Q: What do you see as the biggest problem facing South Dakota farmers?

A: Right now it’s just these chronic low prices and this sort of rut that we’re in. Inputs continue to go up. Prices stay down for a long time and so there’s no margin in agriculture right now. Probably, the biggest challenge going forward is how do we open up more markets to American agriculture and that means lowering tariff and nontariff barriers with countries like Japan and China and other areas of Asia. There’s a tremendous demand for the things that we raise and grow and we just have to get access to those markets. So,  it’s about opening markets and again I come back, not only about exports and trade ,but it’s also value added agriculture, that’s ethanol, biodiesel, soybean processing, dairy all the things we can do to create jobs and economic activity as a result of the things we raise and grow here in the state.

Q: What legislation in needed to protect agriculture in South Dakota? 

A: There is no substitute for a good price and farmers can make a living if they can get a return on their investment. Right now we have had low commodity prices for a long time. One of the ways that you insulate against a really down economy is with a good safety net program. In South Dakota for some time now we have had a good crop insurance  program. That was a priority in this last farm bill, coupled with other safety net programs. Certainty on knowing what the rules are, making sure that farmers and lenders know that if they have a really bad year, that there is a floor under all of that, which is what crop insurance and other safety net programs do.
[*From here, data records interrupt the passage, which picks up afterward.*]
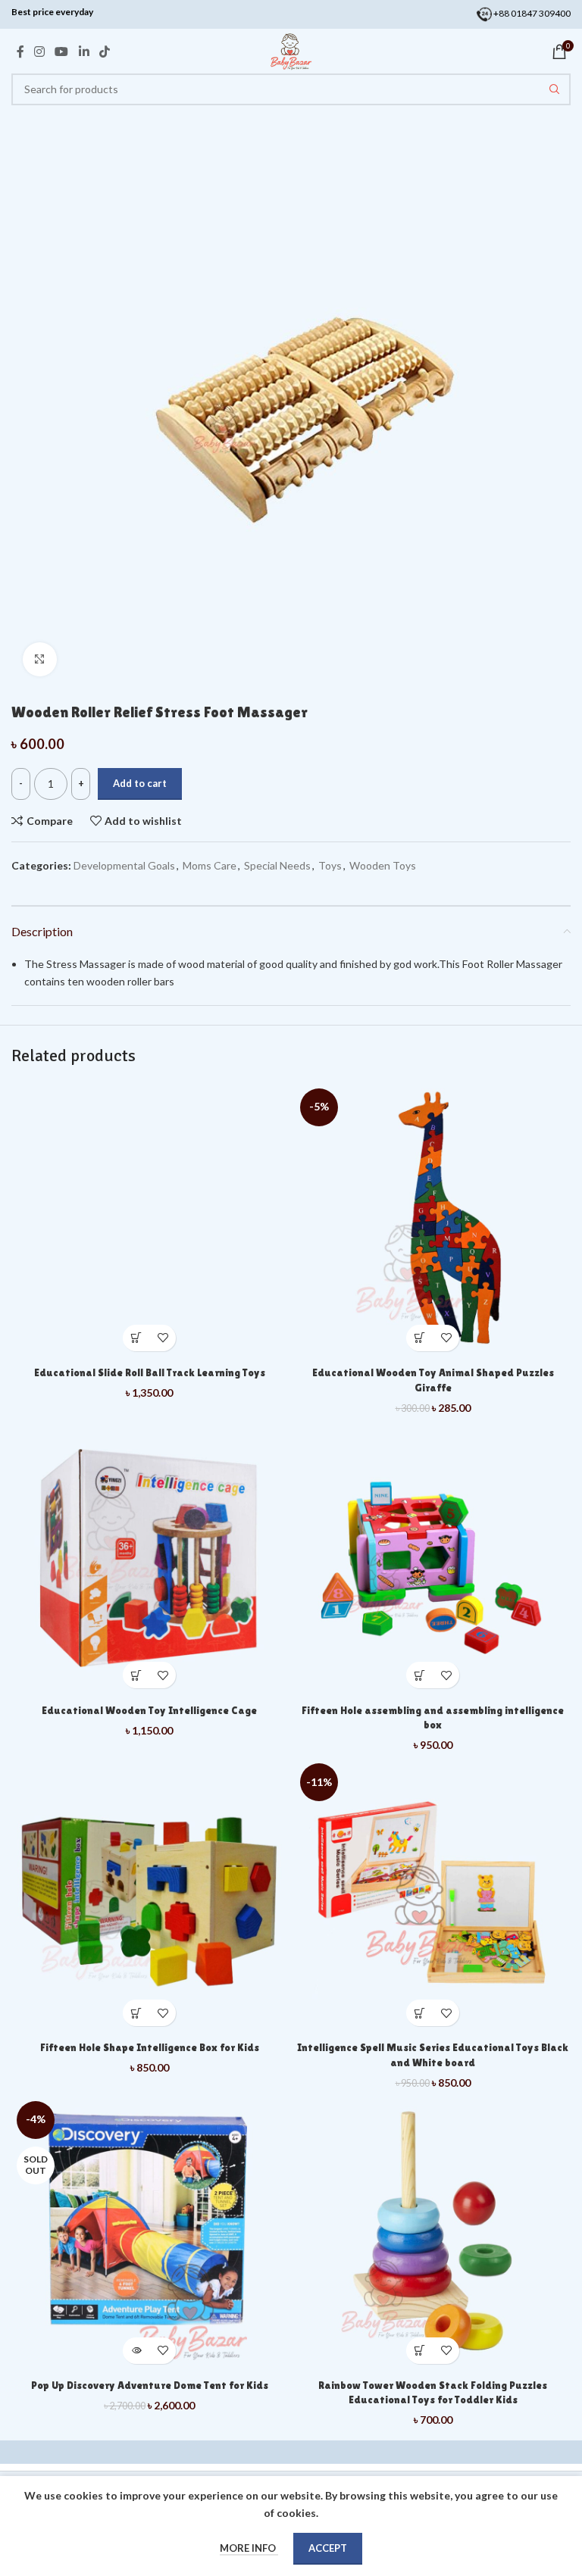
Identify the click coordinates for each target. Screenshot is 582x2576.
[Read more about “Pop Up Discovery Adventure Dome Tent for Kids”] (136, 2350)
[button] (136, 1338)
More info (249, 2548)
Then it’s trade it’s opening more markets, its developing and creating new markets for renewable fuels, both biodiesel and ethanol. Using soybeans and corn extensively and any time you create more markets, create more demand, you raise the price and it makes agriculture more profitable.

Q: How do we fix the growing information gap between producers and consumers?

A: It’s always going to be a challenge  because most people, when they think of the farm program, they think all of that money goes to the farmers. 80 percent of the money in the farm bill goes to the nutrition title in the farm bill, which is food stamps and different types of programs like that. Most of the support that we get in the house of representatives, for farm bills come from a lot of the larger states, who could care less about production agriculture but care about the nutrition title. We are constantly in an effort to educate members and help them understand the direct correlation between the things we do here in South Dakota and the supermarket where they buy their food. Sometimes that connection gets lost and we have to make every effort to continue to educate people on why agriculture is important even though they might not have a direct impact, they might not have a farmer or rancher in their family, or even know somebody in some parts of the country. We have a very successful and vibrant ag. economy in this country. 

Q: A recent issue in South Dakota is if we should legalize industrial hemp, how do you feel about industrial hemp in South Dakota? 

A: The federal farm bill this year did authorize hemp. Individual states are reacting to that now, trying to determine how they are going to proceed. The state of South Dakota is having that conversation right now. In terms of it being kind of accepted now the fact that is was included in this year’s farm bill settles that issue. How the states react in terms of the process they put in place. The concerns that have been voiced in the past, the similarities in terms of its properties make it hard for law enforcement to be able to distinguish and differentiate the two, and to enforce the law as far as marijuana is concerned. It seems like, to me, we are getting to a place where hemp, although it may look in some ways like marijuana, it has become more accepted and more mainstream and I suspect that is going to continue.